This imbalance is reinforced in public spending priorities. Governments invest heavily in law enforcement and incarceration while allocating comparatively little toward independent drug safety monitoring, transparency in clinical research, or community-based harm reduction programs (Fraser and Moore, 2011; Reiman and Leighton, 2020).
To truly address the roots of drug-related harm, drug policy must be reframed around principles of public health, human rights, and corporate accountability. This would involve decriminalizing drug possession, expanding harm-reduction initiatives, mandating transparency in clinical trial data, and utilizing TRIPS flexibilities to improve access to evidence-based treatments—aligning governance with the prevention of harm at its source (Global Commission on Drug Policy, 2011; Hillyard and Tombs, 2004).

_ _ _ _

*Work to be completed*: According to the drug policy passage, what do governments invest heavily in?

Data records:
_ _ _ _

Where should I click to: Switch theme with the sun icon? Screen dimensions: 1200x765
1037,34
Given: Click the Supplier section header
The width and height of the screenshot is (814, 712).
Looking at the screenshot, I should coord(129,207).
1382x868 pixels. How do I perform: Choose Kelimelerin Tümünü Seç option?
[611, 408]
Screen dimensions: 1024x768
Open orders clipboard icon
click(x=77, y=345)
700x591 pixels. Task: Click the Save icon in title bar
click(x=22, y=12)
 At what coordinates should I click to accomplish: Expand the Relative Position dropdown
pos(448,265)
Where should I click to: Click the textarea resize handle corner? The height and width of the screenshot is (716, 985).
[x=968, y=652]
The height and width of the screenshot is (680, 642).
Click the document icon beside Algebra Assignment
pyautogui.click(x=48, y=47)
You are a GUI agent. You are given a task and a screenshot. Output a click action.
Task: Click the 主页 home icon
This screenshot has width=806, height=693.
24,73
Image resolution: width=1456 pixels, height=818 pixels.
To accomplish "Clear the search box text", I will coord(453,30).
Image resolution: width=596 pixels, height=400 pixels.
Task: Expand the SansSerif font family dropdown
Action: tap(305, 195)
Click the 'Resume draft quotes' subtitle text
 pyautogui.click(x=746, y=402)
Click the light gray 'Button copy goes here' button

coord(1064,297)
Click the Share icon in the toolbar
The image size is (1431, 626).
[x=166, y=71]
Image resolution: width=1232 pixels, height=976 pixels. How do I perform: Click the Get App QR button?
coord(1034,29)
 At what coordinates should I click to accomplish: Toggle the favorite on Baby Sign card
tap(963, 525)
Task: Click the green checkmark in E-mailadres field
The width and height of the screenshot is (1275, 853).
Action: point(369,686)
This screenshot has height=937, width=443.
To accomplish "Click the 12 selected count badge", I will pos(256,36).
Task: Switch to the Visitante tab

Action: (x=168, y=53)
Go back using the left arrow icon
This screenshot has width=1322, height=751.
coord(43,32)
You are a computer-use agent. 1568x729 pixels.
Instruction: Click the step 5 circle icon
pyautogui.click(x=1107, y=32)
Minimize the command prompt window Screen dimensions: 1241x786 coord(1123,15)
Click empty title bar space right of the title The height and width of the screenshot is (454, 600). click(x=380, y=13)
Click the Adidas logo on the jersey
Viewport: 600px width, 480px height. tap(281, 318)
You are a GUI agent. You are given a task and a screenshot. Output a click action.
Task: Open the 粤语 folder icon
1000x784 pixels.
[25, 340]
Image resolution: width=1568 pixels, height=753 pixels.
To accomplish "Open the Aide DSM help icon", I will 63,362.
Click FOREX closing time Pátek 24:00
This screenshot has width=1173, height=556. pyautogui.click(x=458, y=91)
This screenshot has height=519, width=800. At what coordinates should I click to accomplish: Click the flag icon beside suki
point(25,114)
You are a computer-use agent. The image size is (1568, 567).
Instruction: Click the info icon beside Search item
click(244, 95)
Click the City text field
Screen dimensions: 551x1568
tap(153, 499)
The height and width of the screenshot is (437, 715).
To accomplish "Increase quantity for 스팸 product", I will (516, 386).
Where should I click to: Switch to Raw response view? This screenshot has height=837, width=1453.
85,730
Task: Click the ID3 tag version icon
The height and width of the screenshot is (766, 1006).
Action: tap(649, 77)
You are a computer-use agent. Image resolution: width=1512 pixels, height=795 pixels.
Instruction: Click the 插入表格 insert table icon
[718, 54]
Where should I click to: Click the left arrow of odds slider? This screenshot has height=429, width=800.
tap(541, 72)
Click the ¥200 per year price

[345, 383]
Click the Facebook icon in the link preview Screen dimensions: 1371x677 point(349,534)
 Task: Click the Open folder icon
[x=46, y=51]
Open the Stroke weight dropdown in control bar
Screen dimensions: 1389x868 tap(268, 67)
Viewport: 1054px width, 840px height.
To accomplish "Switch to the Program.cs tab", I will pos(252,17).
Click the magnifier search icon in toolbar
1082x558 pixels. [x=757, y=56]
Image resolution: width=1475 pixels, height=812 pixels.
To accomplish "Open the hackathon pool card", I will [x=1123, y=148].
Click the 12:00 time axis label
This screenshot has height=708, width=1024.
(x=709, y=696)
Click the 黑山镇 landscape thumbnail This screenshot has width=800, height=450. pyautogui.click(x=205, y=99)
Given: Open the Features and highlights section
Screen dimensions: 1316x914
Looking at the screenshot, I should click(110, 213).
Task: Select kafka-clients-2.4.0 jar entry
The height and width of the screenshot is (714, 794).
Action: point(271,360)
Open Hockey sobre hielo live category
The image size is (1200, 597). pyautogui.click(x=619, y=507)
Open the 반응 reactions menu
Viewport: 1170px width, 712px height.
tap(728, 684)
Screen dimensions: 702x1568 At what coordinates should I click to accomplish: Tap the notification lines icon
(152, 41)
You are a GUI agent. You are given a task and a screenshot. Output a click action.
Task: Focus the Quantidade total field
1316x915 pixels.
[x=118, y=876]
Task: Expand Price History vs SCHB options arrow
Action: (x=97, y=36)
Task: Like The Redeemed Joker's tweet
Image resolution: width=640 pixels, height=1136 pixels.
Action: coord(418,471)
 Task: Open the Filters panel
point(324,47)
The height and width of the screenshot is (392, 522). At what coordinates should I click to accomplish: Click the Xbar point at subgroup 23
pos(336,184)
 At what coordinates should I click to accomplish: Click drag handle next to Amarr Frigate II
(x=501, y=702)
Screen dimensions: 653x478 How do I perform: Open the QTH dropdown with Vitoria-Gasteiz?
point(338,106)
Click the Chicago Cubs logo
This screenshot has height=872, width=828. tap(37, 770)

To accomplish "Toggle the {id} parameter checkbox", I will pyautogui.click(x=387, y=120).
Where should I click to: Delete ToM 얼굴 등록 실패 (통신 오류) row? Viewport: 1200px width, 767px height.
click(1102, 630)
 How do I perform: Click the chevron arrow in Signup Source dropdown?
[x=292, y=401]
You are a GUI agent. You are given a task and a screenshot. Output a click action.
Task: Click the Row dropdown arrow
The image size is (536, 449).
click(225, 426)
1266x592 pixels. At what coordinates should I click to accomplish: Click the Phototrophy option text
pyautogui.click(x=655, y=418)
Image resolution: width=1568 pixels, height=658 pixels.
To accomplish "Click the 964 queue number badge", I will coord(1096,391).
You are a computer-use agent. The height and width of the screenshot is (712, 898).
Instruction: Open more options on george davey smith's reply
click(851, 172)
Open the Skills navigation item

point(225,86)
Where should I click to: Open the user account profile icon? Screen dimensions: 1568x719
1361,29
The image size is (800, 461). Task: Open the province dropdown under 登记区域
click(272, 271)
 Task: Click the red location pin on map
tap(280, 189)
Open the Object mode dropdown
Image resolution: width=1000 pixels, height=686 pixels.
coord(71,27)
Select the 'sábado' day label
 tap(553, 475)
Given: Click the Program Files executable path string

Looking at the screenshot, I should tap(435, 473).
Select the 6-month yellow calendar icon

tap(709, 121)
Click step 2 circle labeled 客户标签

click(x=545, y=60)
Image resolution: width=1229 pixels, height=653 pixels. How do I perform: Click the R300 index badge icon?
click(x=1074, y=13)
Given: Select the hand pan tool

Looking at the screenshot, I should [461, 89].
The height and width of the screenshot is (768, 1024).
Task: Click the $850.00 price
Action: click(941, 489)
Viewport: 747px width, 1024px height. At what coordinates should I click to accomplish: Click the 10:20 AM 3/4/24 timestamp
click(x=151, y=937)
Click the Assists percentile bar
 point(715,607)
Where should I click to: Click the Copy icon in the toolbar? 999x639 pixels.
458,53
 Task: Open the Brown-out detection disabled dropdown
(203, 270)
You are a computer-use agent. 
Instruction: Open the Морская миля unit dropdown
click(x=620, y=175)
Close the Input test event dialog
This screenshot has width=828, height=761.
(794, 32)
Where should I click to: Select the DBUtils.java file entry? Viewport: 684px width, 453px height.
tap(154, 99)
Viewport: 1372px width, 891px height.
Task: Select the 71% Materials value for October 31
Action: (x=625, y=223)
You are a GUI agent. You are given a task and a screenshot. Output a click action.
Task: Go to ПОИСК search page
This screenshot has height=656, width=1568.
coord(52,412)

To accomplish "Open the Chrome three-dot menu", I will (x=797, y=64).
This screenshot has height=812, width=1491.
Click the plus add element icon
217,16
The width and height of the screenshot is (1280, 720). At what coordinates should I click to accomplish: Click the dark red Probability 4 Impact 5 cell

_ _ _ _

*Result of the task*: Law enforcement and incarceration.